19 Jan 2020
Last week I wrote about how capnproto-rust might relax its memory alignment requirements and what the performance cost of that might look like. The ensuing discussion taught me that memory alignment issues can be thornier than I had thought, and it strengthened my belief that capnproto-rust users ought be shielded from such issues. Since then, working with the helpful feedback of many people, I have implemented what I consider to be a satisfactory resolution to the problem. Today I’m releasing it as part of capnproto-rust version 0.12. The new version not only provides a safe interface for unaligned memory, but also maintains high performance for aligned memory.
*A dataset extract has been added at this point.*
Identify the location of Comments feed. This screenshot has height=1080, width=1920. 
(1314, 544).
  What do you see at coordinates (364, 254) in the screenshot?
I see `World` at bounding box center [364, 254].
Cargo supports a feature-flags mechanism, whereby a crate can declare parts of its functionality to be optional, with enablement or disablement happening at compile time.
As of version 0.12, the capnp
crate has a new
feature flag called unaligned
.
When unaligned
is enabled, capnp
makes no assumptions about the alignment of its data.
In particular, it can read a message in place from any array of bytes via
read_message_from_flat_slice()
.
On the flip side, when unaligned
is not enabled, capnp
requires that message segments are 8-byte aligned,
returning an error
if it detects that’s not the case.
The 8-byte alignment is then used whenever
capnp
loads or stores a primitive value in a message.
With the new interface, there is no longer a need for the problematic unsafe fn Word::bytes_to_words()
,
so that method no longer exists.
The downside of enabling the unaligned
feature is that some operations require
more instructions on certain compilation targets.
To better understand the performance cost,
I ran capnproto-rust’s
benchmark suite
on three different computers: my laptop (x86_64), an EC2 ARM64 instance (aarch64), and a Raspberry Pi Zero (armv6).
I compared three different capnproto-rust versions: 0.11, 0.12, and 0.12 with unaligned
.
As expected, on all of the computers
the 0.12 version without the unaligned
feature performed about the same version 0.11
(within measurement noise).
When I enabled the unaligned
feature, the only computer where there
was a noticeable performance impact was the Raspberry Pi,
where the benchmarks slowed down between 10 and 20 percent.
This also was within my expectations, though I had been hoping
it would be lower. (If the performance impact had been negligible,
I would likely not have bothered to make unaligned
an optional feature; instead
I would have made it the only supported mode.)
Following ralfj’s suggestion, I also performed some testing with miri to increase my confidence that there is no lurking undefined behavior. I added some tests that specifically force 1-byte alignment.
I was pleasantly surprised to learn how easy it is to run miri these days:
$ rustup component add miri
$ cargo miri test
I recommend that you try this on your own projects!